Excerpt to read →
The beach? The island life? Sure. But I miss that ALL THE TIME. Not just for the -ber months. So, disqualified.

My friends? Who I haven’t kept in touch with and vis-a-vis for years now save for some minor nonsensical cutesy li’l innuendos via facebook. Ugh facebook. That site is so full of shit now, it sickens me to admit that our world would seriously cease to revolve without it. It’s disgusting how we all get so dependent on it when it’s not even serving it’s main purpose in the first place. Social networking, ey? We have managed to reduce ourselves into facebook profiles we manage to garnish with occasional updates that are, more often than not, more enticing than the actual deal. Like freakin cars in a show room. And personal interactions? Write on my wall, comment on my status, heck! Tag me a photo! It’s worth a thousand words, right? And that’s excluding all subliminal messages meant to somehow elicit a reaction from a potential lover and/or ex-lover. Seriously. What have we reduced ourselves into? Facebook friends. Nothing more, nothing less. So, why would I be homesick for them?

Family? My immediate family is here. Extended families strewn all over the country – coast to coast. There’s barely enough distance to stir up sentimentality… So, no. Definitely not family.

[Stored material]
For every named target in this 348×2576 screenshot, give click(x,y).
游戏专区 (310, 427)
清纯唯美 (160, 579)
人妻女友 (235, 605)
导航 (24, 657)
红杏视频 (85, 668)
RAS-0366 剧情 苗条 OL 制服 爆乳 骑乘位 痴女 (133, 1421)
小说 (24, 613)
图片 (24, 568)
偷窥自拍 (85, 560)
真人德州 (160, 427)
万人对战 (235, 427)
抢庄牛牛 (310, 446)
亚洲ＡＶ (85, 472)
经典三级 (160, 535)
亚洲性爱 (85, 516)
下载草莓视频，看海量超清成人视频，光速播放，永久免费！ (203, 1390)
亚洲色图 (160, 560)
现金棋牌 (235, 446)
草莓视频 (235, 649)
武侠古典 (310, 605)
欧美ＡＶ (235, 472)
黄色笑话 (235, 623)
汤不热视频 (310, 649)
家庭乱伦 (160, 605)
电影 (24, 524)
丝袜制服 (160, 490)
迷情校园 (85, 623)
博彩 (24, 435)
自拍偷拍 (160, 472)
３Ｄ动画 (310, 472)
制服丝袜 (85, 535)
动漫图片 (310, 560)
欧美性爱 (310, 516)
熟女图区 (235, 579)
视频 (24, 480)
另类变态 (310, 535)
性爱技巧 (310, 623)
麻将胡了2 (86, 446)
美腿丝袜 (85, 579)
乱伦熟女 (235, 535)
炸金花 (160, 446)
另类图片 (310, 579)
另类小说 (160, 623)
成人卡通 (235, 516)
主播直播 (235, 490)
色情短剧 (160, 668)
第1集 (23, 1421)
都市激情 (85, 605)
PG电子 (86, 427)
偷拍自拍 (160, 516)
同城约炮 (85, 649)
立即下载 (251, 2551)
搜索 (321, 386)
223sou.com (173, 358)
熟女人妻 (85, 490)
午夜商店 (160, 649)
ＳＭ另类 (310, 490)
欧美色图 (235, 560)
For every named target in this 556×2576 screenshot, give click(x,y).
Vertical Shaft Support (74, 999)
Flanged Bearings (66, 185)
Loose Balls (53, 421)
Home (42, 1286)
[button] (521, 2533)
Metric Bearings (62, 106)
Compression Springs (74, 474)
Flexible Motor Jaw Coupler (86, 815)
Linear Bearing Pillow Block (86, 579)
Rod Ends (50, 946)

Tasks →
1. In the passage about homesickness, what does the writer compare Facebook profiles to?
2. Carry on the passage about homesickness, picking up right after its last sentence.

Outputs by task →
1. Cars in a show room.

2.
All my dogs have passed away.

The so-called “love of my life” has gotten married and is now an expectant father – fuck that.

What else is there then?

Stripped of all these external reasons, I realize I stand alone. That’s it. I miss me. I miss myself, and the way I was back home. I miss how I used to care about something as mundane as a sidewalk Christmas bazaar – one of gazillions that litter the metro at this time of year. Or how I used to marvel at Christmas lanterns. I miss how I used to dream of a white Christmas whereas now, I just dread it. I miss my natural capacity to evoke such random joy in the faces of street children when I share a Jollibee meal with them in Starbucks, or just plain hanging out with them, asking them about school and their families… I miss how I was able to literally smell Christmas in the air back home. Try as I may, I could never smell it here. I have become desensitized somehow. And it sucks.

So, maybe it’s not the place. Neither is it the people. Nor my dogs, nor my heart.

I am homesick for me.

And I don’t know what to do about it but rant. Whoopee-doo.

***

So, WHAT THE HELL AM I DOING HERE?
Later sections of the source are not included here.